*Tugas*
Sunting bagian teks tentang Nelson Mandela dan Museum Apartheid di bawah, antara "Ujung tombak dibungkus" dan "penonton ikut joget.", termasuk keduanya. Ganti "ribuan" dengan "ratusan", lalu tuliskan kembali bagian tersebut.

*Teks sumber*
★ ★ ★ ★ ★
Menuju konten utama
5 Desember 2013

Nostalgia Nelson Mandela dan Museum Apartheid

Nyanyi merdeka.
Ujung tombak dibungkus
kain Madiba.

Nostalgia Nelson Mandela dan Museum Apartheid
Ilustrasi Nelson Mandela. tirto.id/Gery

tirto.id - Sambil sesekali menyengkeram ujung gaun mininya, mendiang Amy Winehouse tampil khusuk bernyanyi malam itu. Padahal, seminggu sebelumnya, ia tumbang dan dirawat rumah sakit karena mengidap gejala awal emfisema. Siapa sangka, diiringi Soweto Gospel Choir, suara serak Amy yang khas tetap bikin ribuan penonton ikut joget.

Ia sangat menghayati lagu Free Nelson Mandela karya komposer Jerry Dammers. Sesekali Amy berputar-putar. Di ujung lagu, ia kian semangat menari: mengangkat kedua tangannya bergantian sesuai irama—tidak terlihat seperti orang yang baru saja sakit.

Nyanyian Amy itu diputar berulang-ulang di Museum Apartheid, ketika saya mengunjunginya tepat dua Senin lalu. Ia jadi salah satu latar suara yang mengiringi para pengunjung mengelilingi tempat wisata unggulan di Johannesburg itu.

Amy menyanyikannya secara langsung dalam konser ulang tahun Nelson Mandela ke-90 di Hyde Park, London, Juni 2008 silam.

Video acara itu bahkan ditampilkan di sebuah layar LED, kira-kira berukuran 42 inci, di salah satu pintu keluar museum. Tepat di sebelahnya: sebuah pamflet raksasa berisi sejarah singkat tentang kematian Mandela, presiden pertama Afrika Selatan yang terpilih secara demokratis.
★ ★ ★ ★ ★
*Data tersedia*
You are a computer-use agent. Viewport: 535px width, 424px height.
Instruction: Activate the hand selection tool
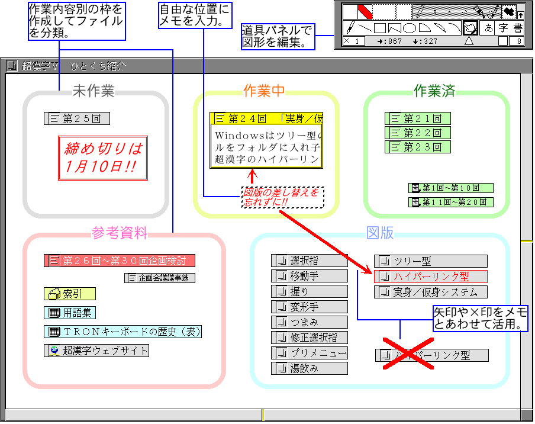(x=470, y=28)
★ ★ ★ ★ ★
*Jawaban*
Ujung tombak dibungkus
kain Madiba.

Nostalgia Nelson Mandela dan Museum Apartheid
Ilustrasi Nelson Mandela. tirto.id/Gery

tirto.id - Sambil sesekali menyengkeram ujung gaun mininya, mendiang Amy Winehouse tampil khusuk bernyanyi malam itu. Padahal, seminggu sebelumnya, ia tumbang dan dirawat rumah sakit karena mengidap gejala awal emfisema. Siapa sangka, diiringi Soweto Gospel Choir, suara serak Amy yang khas tetap bikin ratusan penonton ikut joget.